Затем пришла в голову еще одна и тоже странная мысль, что, может, это в будущем ему придется так вышагивать. И что чувство, будто он уже когда-то проделал такой путь, означает обратное: что ему предстоит дорога в будущем. Что он видит наперед. Никто не знает, что может быть. Они даже не знают в точности, как долго они должны идти. Нынешняя ночь - лишь начало долгого пути, раньше чем через две недели до железной дороги не добраться. Значит, и завтра и послезавтра он будет шагать так же, как сегодня, и спустя еще неделю. И кто знает, что будет через год.

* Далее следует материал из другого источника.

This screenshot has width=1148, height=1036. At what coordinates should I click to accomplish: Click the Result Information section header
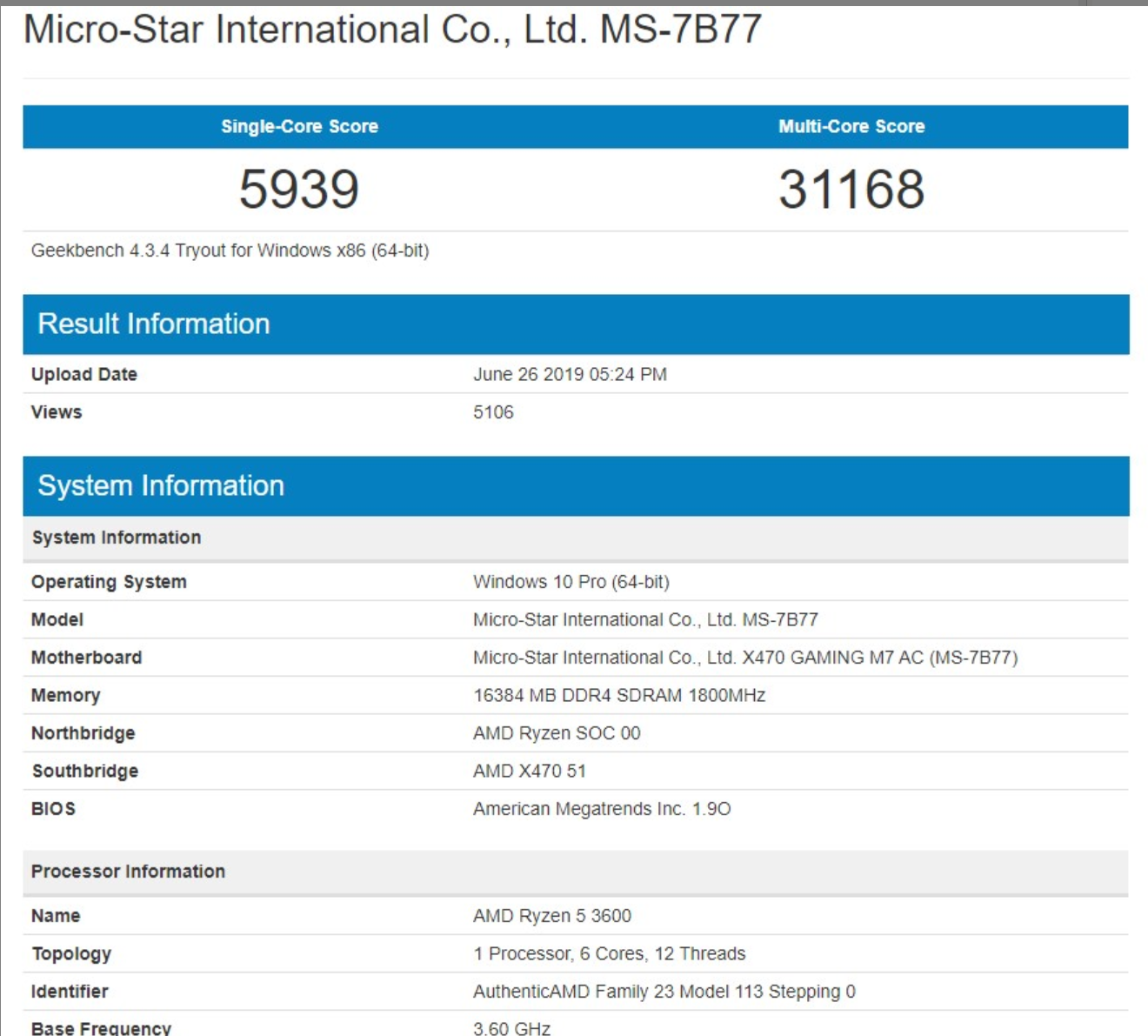pos(153,324)
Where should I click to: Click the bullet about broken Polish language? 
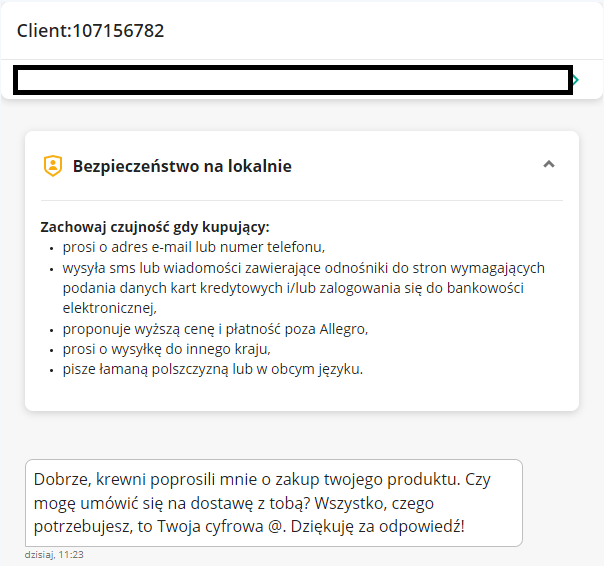pos(212,369)
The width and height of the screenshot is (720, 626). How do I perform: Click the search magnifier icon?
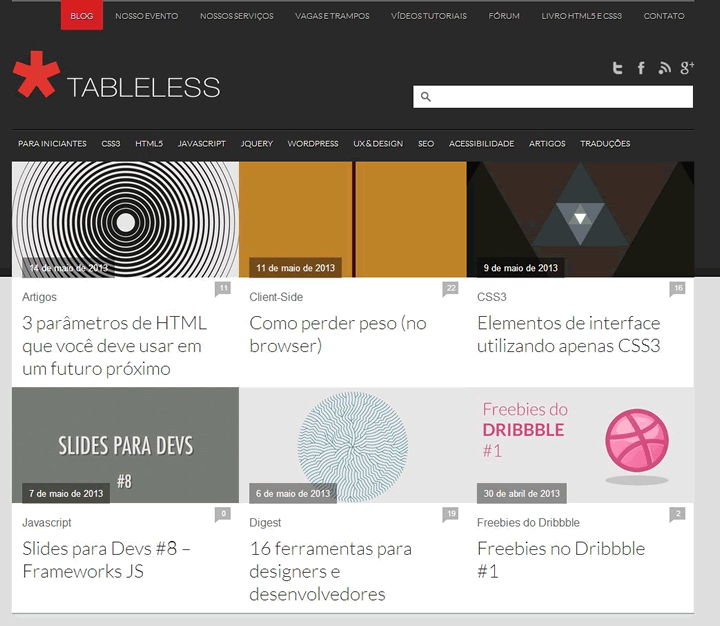point(426,97)

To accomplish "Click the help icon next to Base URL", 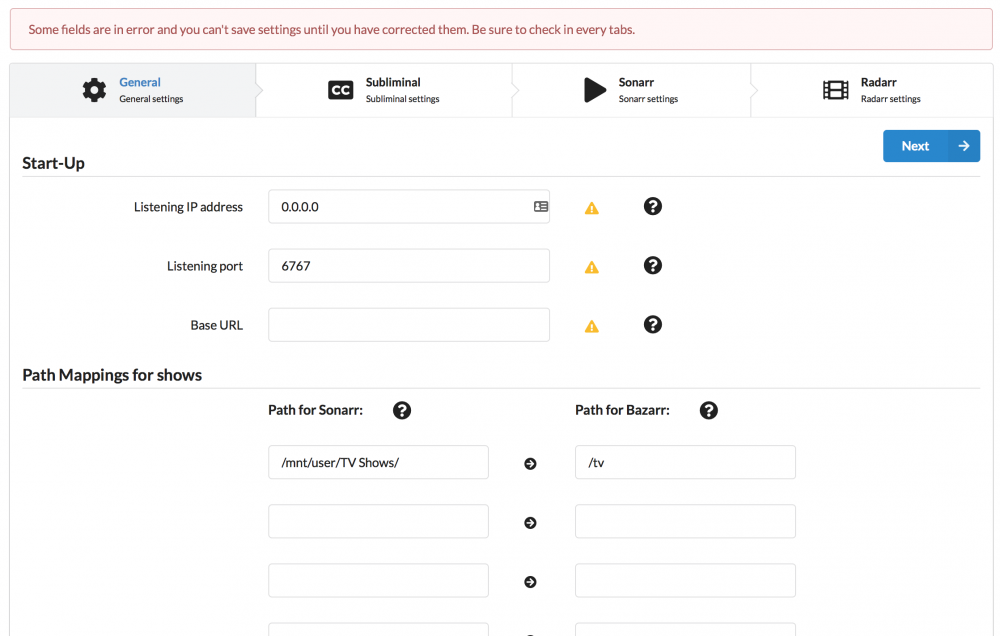I will click(652, 325).
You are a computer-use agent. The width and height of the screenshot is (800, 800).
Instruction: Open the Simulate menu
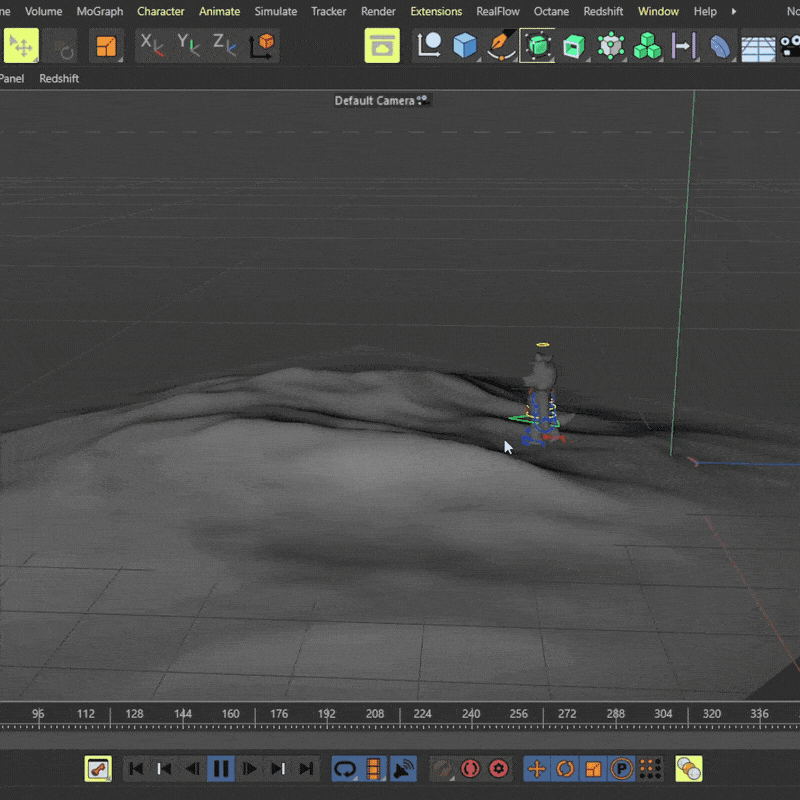coord(275,12)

Через год война еще не кончится, сейчас он уже не такой наивный, как вначале, и не верит, что врага раз-два - и разгромят на его же собственной земле. То ли это говорили, чтобы поднять дух, или не 'представляли, как обстоит дело в реальности. В последней речи Сталин уже говорил иначе, подчеркивал размеры и серьезность опасности и готовил народ к долгой и тяжелой битве. Так что маршей в будущем предстояло более чем достаточно. Может, и ноги привыкнут, должны привыкнуть, потому что дорогу, которая предстоит, нужно пройти во что бы то ни стало.

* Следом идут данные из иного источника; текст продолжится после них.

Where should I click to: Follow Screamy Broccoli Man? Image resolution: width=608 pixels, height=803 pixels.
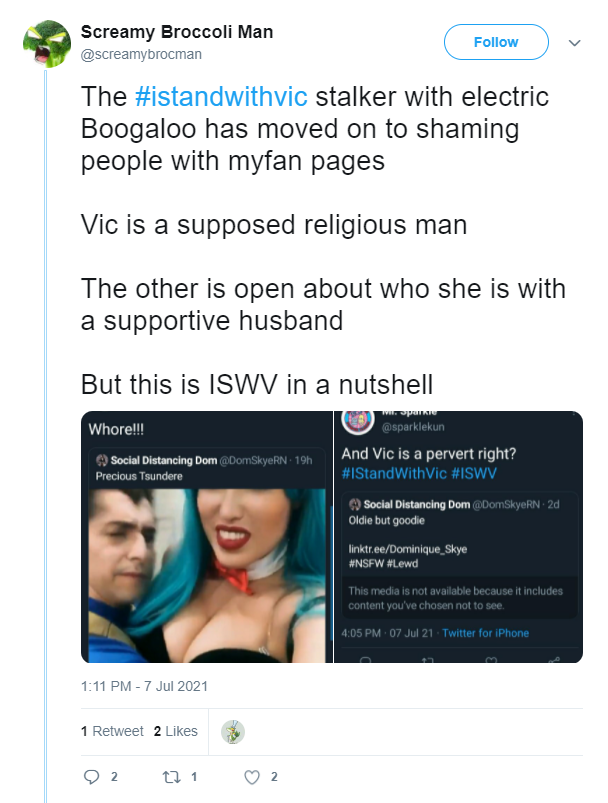496,42

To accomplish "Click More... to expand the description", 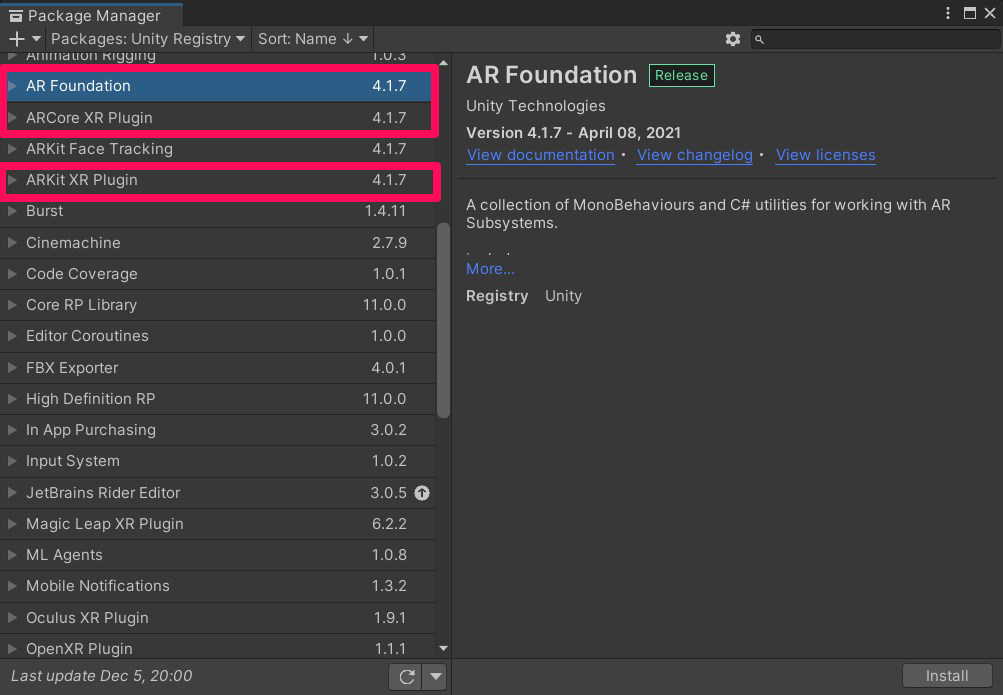I will (490, 269).
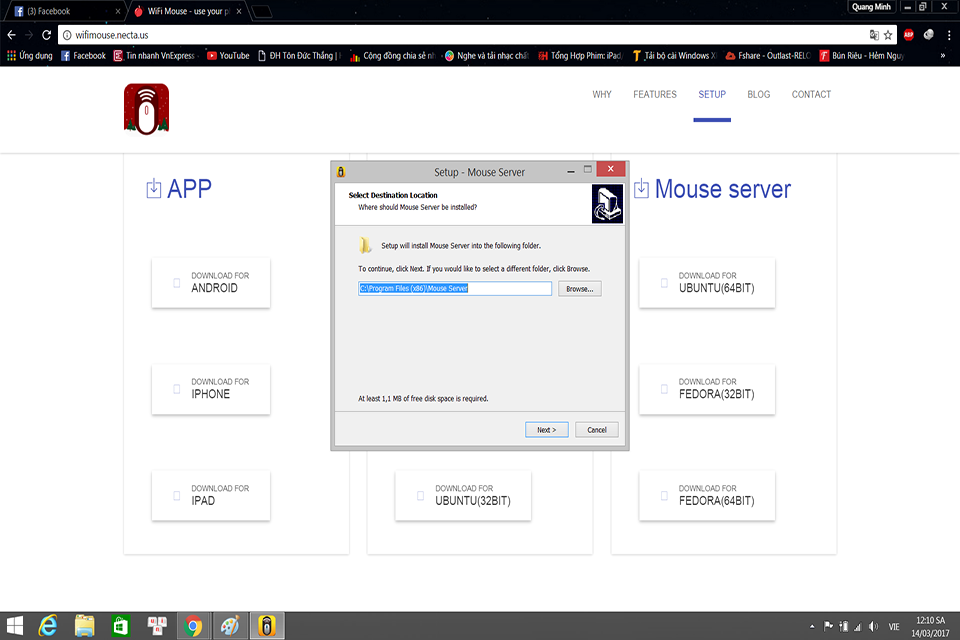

Рассуждая так, Яннус был недалёк от истины. Прежде всего, они прошли почти четыреста километров, уж куда больше трехсот, здешние дороги извивались от деревни к деревне, между взгорков и лесных опушек. Через год Яннус шагал снова. Тогда на нем уже был белый овчинный полушубок, внизу заячья телогрейка, подпоясан был кожаным ремнем, на котором болталась кобура с "ТТ", ушанка, ватные брюки и фабричные валенки. Он успел побывать в Свердловске и наладить там дела Орггруппы эстонских профсоюзов, но самого его направили на политработу в эстонское воинское соединение. Вместе с Эстонским корпусом осенью и зимой следующего года он проделал пешком почти такой же длинный путь. И едва ли не в такую же снежную ночь, - направляясь к фронту, они, как правило, шли ночами, - вспомнилось ему однажды все то, о чем он думал год назад, и удивился своей прозорливости. А еще больше его поразило то, что у человека вообще возникают подобные ощущения. Ноги у Яннуса и впрямь стали послушнее, он уже не плелся в хвосте колонны, а шел там, где и должен был идти, - то впереди, то сзади, как требовала обстановка и повелевал приказ. Ноги действительно стали устойчивее, но походка все равно не свидетельствовала о военной выучке и выправке. Руки по-прежнему мотались по сторонам, локти были расставлены, и ноги расползались и выделывали кренделя, но уже не уставали. А если и уставали, то Яннус никому на это не жаловался; хотя в армии он и оставался во всем штатским человеком, как его характеризовали в служебных документах непосредственные начальники.